I can write out the steps of the induction I'm trying to do:

!!x. add x sz = add sx z = s (add x z) # this is the base case y=Z
!!x. add x ssz = add sx sz = s (add sx z) = s (add x sz)
!!x. add x sssz = add sx ssz = s (add sx sz) = s (add x ssz)

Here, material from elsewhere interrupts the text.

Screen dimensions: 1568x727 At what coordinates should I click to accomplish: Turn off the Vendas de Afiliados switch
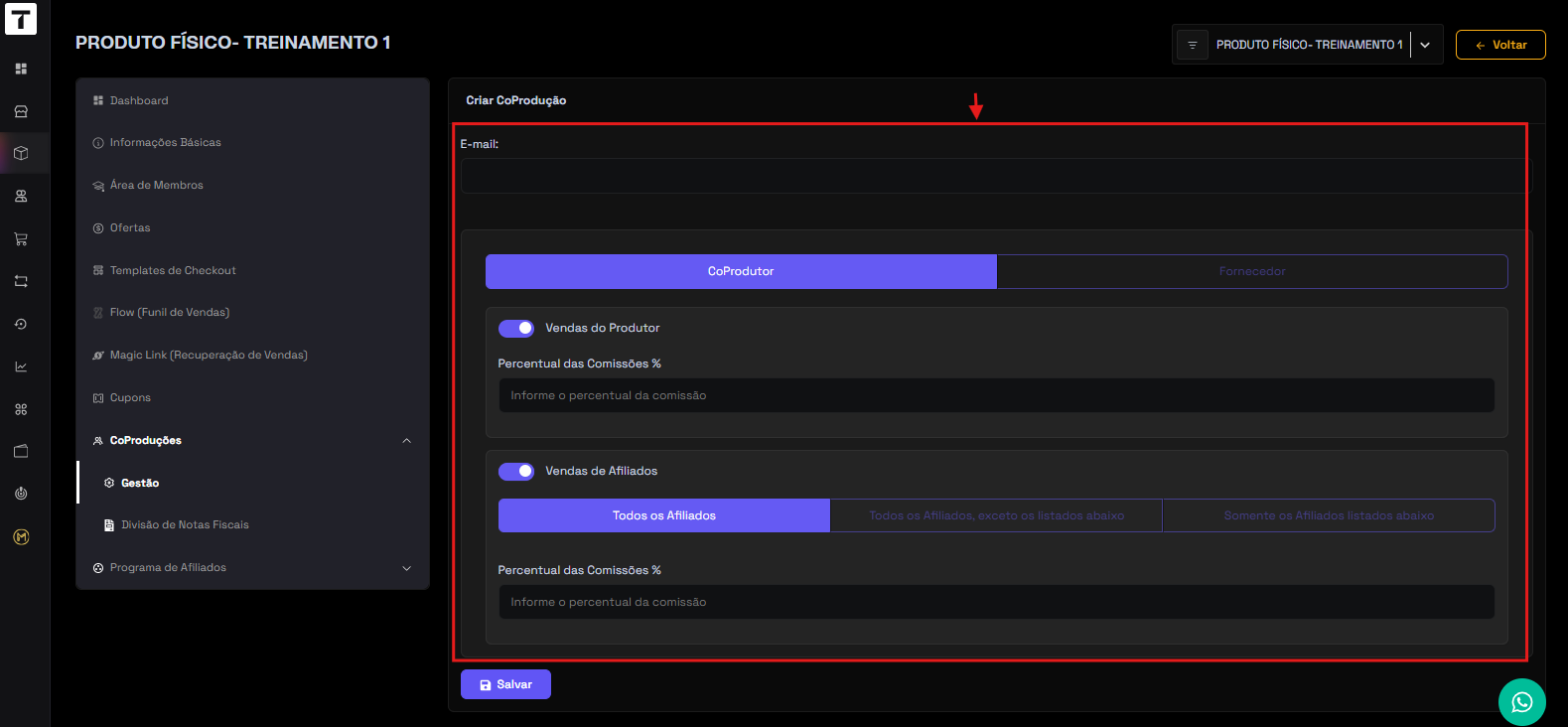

So the general idea is to do a "forward step" (where an s is shifted
left), an "inductive step" and a "backward step" (where an s is
shifted right). The base case and the inductive step can be proven
with auto:

lemma bascase: "(!!x. (add x (S Z)) = (S (add x Z)))"
apply(auto)
done

lemma indstep [simp]: "(!!x. (add x (S y)) = (S (add x y))) ==> (!!x.
(add x (S (S y))) = (S (S (add x y))))"
apply(auto)
done

However, if I try to apply induct_tac on the desired lemma:

lemma desired: "!!y. !!x. ((add x (S y)) = (S (add x y)))"
apply(induct_tac y)
apply(auto)

I get:

proof (prove): step 2

goal (1 subgoal):
 1. !!x n. add (S x) n = S (add x n) ==> add (S (S x)) n = S (S (add x n))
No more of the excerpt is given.